Malkan regarded him without expression. ‘A little out of your way, aren’t you?’

‘We go where the Monarch commands.’

‘I don’t believe your Monarch has ever heard of the city of Sarn. I don’t believe it’s even marked on the Commonwealer maps.’

Salma was staring straight into the man’s eyes, and he saw that small flicker again.
He’s here in person talking to me, and he’s got up as gaudy as a Spider whore, but
he’s not telling me how wonderful his Empire is and how defeated I am. Somehow I’ve thrown him off his course.
He took a deep breath and smiled casually, as though he and the Wasp
were merely standing in Collegium debating philosophy. ‘Mercers are always allowed a little initiative, General, in how we go about fulfilling our orders.’

The moment’s pause told Salma that the lie, the outright abject lie, had registered. Malkan obviously knew of the Mercers, and imagined them, no doubt, as some kind of Dragonfly Rekef.

‘Well, perhaps I should send your head back to your Monarch, to show him how he has failed,’ Malkan declared and, without that pause before, he would have sounded entirely
confident.

‘What failure would that be?’ Salma asked him.

‘Your “Landsarmy” is scattered and mostly slain,’ Malkan replied. Salma knew that he must have flinched at that news, for he saw his reaction mirrored in the other
man’s eyes. ‘I have you, to do with as I wish, to enslave or kill or send to the Emperor himself as a trophy. You have failed.’

‘But you were speaking of the Monarch, not of myself.’ Salma kept his voice steady, hoping that Malkan was painting the situation darker than it really was. ‘The protection of
the Lowlands from imperial aggression is not a task to be entrusted to only
one
man.’

Malkan stopped, again just for a moment, but Salma noticed it. The thought of a dozen, a score, a hundred Mercers, infiltrating the Lowlands, raising scrap-armies as Salma had done – the
tactical implications unfolded in Malkan’s mind.

If I can achieve nothing else now, let me crack his confidence.
Words were all Salma had left in the way of weapons. He would not spare them.

‘Well, we shall question you at leisure about whatever comrades you have,’ Malkan decided. ‘Being a Commonwealer, you will be unfamiliar with our methods of questioning, so I
shall have my artificers introduce you.’

Beneath Salma’s feet, the earth shifted slightly, very slightly. He had only soft shoes on, and most likely Malkan would have felt nothing through the soles of his armoured boots. Behind
his back, Salma flexed his fingers. ‘General?’
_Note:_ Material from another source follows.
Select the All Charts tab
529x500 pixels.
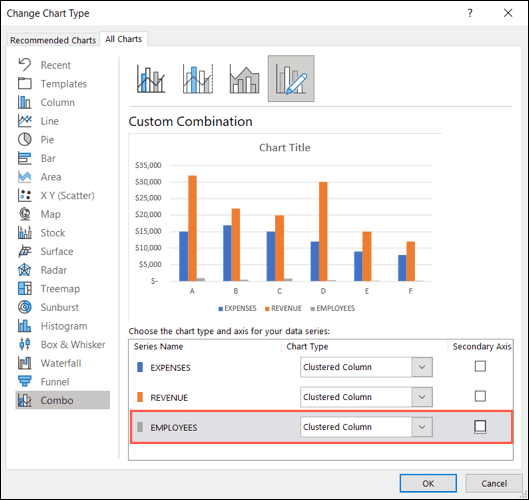coord(123,39)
‘You have some other vague threat for me?’ Malkan asked him.

Salma’s thumb-claws flicked out, digging into the ropes about his wrists. The angle was awkward, but he drove them in as hard as he could. ‘You forget two things.’

‘Do I, now?’ Malkan asked, irritated, but paused for just a moment more. ‘And what would they be?’

‘You will have to discover that for yourself,’ Salma said, every bit the picture of the mysterious Commonwealer, and when Malkan signalled for the two guards to take him, he
concentrated all his strength into his arms, his hands and his thumbs, and flexed them.